さらにこの部屋が広さを感じさせる理由がもうひとつあることに気づく。人間の周囲には四つの面が存在する。正面、左側面、右側面、背面。この四つである。詩仙の間では正面と左側面が外に面している。しかし、座敷の奥に座っていると、なぜか三面が目の前に開かれているように感じる。三方が開かれているような開放感があるのだ。それはなぜか。そう思うと、正面を半分に区切っている柱の存在の重要性に気づく。この座敷は二間だから、正面の真ん中に黒い柱があり、それが正面の風景を二つに分割している。正面と左側面の比率はほぼ2:1。これはつまり三つの面が目の前に広がっているような感覚をもたらすのである。右側面には床の間があり、外界に開かれていないにもかかわらず、まるで三面の屏風を立て、一番左の面を直角に折り曲げ、正面には本来ならば正面と右側面にあたるものを広げて立てたように二つの面が見てとれる。実際には二面しか開け放たれていないにも関わらず、まるで三面が開放されているような視覚のマジックが、正面を二つに分かつ黒い柱によって演出されているのである。

ただ座って、庭を眺めているだけなのだけれど、連想は次々とふくらみ、飽きるということがない。

そんなことを感じながら、時計を見ると、ここを訪れておよそ小一時間が経過していただろうか。


以上の感想はあるいは私の勝手な空想、臆断、妄想のたぐいなのかもしれない。しかし、詩仙の間から見える情景の中に「世界」があり、「宇宙」があるということ。それだけはたしかな実感として感じとることができた。

前述のJRのポスターでは、正面の座敷の中央に花瓶に挿したすすきが生けてある。全体としてはよく撮れている写真であり、色合いも構図も立派なものだが、この花瓶はいただけない。
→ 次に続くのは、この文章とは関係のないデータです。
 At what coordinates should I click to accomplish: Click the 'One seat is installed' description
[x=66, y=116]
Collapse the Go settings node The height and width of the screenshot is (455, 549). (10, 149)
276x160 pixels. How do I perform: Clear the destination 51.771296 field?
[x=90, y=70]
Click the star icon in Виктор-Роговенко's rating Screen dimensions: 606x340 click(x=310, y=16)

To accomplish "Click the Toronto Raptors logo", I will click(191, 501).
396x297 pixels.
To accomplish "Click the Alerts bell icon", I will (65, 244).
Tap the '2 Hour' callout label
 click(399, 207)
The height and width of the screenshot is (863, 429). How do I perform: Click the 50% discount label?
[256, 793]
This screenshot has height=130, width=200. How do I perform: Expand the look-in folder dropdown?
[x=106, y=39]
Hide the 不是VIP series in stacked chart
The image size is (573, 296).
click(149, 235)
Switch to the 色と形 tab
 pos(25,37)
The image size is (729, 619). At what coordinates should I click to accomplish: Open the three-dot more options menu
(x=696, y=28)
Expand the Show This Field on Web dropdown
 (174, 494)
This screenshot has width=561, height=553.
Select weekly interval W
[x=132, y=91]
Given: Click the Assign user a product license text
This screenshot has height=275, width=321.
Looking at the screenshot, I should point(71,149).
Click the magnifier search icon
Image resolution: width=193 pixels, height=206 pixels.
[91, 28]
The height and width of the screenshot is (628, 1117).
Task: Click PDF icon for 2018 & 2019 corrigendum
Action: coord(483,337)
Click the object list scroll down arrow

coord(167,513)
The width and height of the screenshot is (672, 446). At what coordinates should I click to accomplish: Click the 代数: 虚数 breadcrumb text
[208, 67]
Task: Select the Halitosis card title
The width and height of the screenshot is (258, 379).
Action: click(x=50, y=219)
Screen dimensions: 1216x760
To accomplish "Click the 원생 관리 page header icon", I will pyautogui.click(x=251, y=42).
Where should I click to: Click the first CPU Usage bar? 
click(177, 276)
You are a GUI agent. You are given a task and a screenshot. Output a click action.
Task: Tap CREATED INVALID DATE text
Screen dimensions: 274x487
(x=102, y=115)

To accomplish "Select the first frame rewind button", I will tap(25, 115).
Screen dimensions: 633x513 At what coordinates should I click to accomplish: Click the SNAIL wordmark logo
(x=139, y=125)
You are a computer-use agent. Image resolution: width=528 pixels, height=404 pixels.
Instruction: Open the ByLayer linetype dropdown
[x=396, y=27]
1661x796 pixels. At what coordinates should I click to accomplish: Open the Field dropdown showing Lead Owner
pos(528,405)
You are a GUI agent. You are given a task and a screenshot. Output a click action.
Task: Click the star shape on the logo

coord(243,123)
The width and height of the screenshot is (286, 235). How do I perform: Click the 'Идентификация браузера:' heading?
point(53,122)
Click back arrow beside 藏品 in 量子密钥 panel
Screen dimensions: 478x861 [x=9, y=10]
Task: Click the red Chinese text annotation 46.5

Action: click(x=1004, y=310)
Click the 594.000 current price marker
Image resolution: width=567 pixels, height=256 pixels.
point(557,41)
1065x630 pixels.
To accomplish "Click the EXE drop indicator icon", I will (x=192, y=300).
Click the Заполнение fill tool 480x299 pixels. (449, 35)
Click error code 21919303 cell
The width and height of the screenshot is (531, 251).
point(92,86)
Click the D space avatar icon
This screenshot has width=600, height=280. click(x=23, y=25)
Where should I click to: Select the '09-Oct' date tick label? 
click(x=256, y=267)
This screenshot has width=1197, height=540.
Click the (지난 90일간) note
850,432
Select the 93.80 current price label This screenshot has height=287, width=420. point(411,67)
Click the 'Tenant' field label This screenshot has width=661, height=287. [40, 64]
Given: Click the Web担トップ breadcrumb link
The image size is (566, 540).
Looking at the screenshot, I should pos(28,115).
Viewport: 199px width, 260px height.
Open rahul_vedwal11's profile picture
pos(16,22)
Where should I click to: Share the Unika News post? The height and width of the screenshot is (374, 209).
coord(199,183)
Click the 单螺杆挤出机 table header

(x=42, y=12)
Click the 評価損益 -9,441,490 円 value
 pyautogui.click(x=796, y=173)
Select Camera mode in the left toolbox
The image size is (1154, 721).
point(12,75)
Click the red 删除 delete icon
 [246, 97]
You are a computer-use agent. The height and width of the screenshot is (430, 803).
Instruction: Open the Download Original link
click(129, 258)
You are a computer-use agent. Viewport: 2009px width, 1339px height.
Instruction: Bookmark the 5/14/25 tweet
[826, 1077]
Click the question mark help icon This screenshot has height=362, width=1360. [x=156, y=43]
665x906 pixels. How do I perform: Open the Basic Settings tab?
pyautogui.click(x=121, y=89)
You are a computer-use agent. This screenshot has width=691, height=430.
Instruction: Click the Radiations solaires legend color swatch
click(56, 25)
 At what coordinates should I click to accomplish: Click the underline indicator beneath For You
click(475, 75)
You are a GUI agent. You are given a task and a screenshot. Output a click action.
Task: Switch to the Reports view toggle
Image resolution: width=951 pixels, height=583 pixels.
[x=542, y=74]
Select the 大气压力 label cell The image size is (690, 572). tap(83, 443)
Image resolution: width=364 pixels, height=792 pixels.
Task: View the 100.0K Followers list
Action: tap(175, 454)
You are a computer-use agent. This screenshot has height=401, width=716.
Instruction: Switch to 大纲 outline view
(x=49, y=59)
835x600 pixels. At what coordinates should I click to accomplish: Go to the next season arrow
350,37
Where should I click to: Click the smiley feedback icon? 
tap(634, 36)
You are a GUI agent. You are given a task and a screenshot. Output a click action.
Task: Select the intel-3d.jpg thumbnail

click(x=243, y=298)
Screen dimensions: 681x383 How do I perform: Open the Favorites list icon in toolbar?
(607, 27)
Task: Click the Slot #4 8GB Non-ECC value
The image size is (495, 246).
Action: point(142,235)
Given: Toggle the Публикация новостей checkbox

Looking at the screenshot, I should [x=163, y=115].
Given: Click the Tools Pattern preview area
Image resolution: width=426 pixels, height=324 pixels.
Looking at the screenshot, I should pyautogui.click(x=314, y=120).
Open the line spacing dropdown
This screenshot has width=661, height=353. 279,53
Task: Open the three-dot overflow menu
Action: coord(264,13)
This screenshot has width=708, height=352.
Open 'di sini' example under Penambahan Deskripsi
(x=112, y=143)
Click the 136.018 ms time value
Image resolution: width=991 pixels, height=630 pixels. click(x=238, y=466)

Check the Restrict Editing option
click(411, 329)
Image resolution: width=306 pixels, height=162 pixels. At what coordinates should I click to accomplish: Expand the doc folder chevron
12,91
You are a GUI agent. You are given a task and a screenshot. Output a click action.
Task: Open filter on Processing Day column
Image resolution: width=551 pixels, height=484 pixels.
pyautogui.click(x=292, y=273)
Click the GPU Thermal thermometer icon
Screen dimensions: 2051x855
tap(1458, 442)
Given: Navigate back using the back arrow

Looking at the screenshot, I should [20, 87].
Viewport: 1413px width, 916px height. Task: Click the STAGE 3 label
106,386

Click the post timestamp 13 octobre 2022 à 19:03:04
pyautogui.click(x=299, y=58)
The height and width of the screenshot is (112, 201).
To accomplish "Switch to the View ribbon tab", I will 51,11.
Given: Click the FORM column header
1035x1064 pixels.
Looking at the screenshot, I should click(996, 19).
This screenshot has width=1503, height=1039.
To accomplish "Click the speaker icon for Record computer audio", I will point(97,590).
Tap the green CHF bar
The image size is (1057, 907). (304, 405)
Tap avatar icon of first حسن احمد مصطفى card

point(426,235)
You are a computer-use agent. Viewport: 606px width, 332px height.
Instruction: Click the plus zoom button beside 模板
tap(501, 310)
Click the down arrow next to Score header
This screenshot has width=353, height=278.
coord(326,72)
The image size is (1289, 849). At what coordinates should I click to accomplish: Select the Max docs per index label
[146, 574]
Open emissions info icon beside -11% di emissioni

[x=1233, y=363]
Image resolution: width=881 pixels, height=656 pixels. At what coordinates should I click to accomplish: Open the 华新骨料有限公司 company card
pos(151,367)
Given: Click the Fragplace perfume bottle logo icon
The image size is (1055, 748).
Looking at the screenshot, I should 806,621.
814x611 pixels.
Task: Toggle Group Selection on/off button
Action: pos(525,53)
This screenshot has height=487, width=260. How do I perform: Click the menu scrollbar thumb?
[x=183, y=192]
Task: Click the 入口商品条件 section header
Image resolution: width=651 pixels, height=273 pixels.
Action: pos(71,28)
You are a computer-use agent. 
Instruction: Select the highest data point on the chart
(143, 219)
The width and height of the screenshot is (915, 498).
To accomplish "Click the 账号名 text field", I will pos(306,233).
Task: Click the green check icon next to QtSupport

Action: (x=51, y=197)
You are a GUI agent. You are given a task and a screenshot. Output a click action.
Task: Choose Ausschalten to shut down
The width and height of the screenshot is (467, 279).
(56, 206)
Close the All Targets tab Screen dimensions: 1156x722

構図的に中央部が空きすぎると思って、あえてオブジェを置いたのだろうが、閑寂な世界創造の場に中途半端な遮蔽物を置くべきではない。これは浅慮というべきである。

空白に耐える精神がなければ、世界も宇宙もその姿を現わすことはない。

願わくば私の勝手な妄想がこの庭の真の姿を遮蔽するぶざまな花瓶となっていないことを祈るばかりである。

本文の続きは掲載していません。